Monday, 23rd January, 2017

One of Britain’s largest vehicle manufacturers has been ordered to pay a £900,000 fine – plus legal costs –  for breaches of the Health and Safety at Work Act.

The accident occurred on the 8th February 2015 at Jaguar Land Rover’s West Midlands manufacturing site. One of the vehicles – a Range Rover Sport model – was being driven by an employee towards the start of the production line. This is ordinarily routine, occurring approximately forty-eight times an hour.

However, in this case, the driver of the vehicle was not experienced in the procedure as they were covering a shift for a sick co-worker. When the vehicle approached the production line, its driver lost control and rammed into the car directly ahead of him. This had a domino effect, resulting in a four-car pile-up.

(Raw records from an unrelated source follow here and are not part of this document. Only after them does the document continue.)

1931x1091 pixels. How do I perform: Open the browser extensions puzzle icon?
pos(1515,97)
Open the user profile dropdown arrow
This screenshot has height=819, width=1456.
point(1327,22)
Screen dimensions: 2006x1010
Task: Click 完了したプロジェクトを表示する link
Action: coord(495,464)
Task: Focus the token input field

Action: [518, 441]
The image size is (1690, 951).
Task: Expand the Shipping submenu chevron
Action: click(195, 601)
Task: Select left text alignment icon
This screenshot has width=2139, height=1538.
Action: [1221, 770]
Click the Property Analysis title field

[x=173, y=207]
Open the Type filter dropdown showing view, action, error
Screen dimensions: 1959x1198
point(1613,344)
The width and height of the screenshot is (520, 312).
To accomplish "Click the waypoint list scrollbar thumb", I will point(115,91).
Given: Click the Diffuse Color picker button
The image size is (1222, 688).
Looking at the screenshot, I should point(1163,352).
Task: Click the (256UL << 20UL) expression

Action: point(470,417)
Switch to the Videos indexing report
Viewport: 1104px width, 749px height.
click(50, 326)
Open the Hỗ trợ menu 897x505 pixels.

Tragically, another production line worker was caught in between two of the cars. His leg was crushed, and despite emergency medical attention, later had to be amputated. Two other employees were also injured, but to a lesser extent.

The Health Service Executives (HSE) investigated Jaguar Land Rovers after the accident. The HSE inspectors found that the site managers did not ensure that the task of delivering cars to the production line was in the hands of someone familiar with the task. They also concluded that the separation between the workers and the production line was not sufficient to prevent accidents.

The vehicle manufacturers were subsequently prosecuted by the HSE for four different breaches of the Health and Safety at Work Act. The case was heard at the Birmingham Crown Court earlier this month, where the company was fined £900,000 for their failures and ordered to pay £450,000 in court costs.

HSE Inspector John Glynn commented that “A worker has been left with life-changing injuries that were completely avoidable, it was only good fortune that prevented this from being a fatal accident. Jaguar Land Rover knew the risks of driving vehicles onto production lines and the possibility of shunt accidents, but failed to protect their workers.”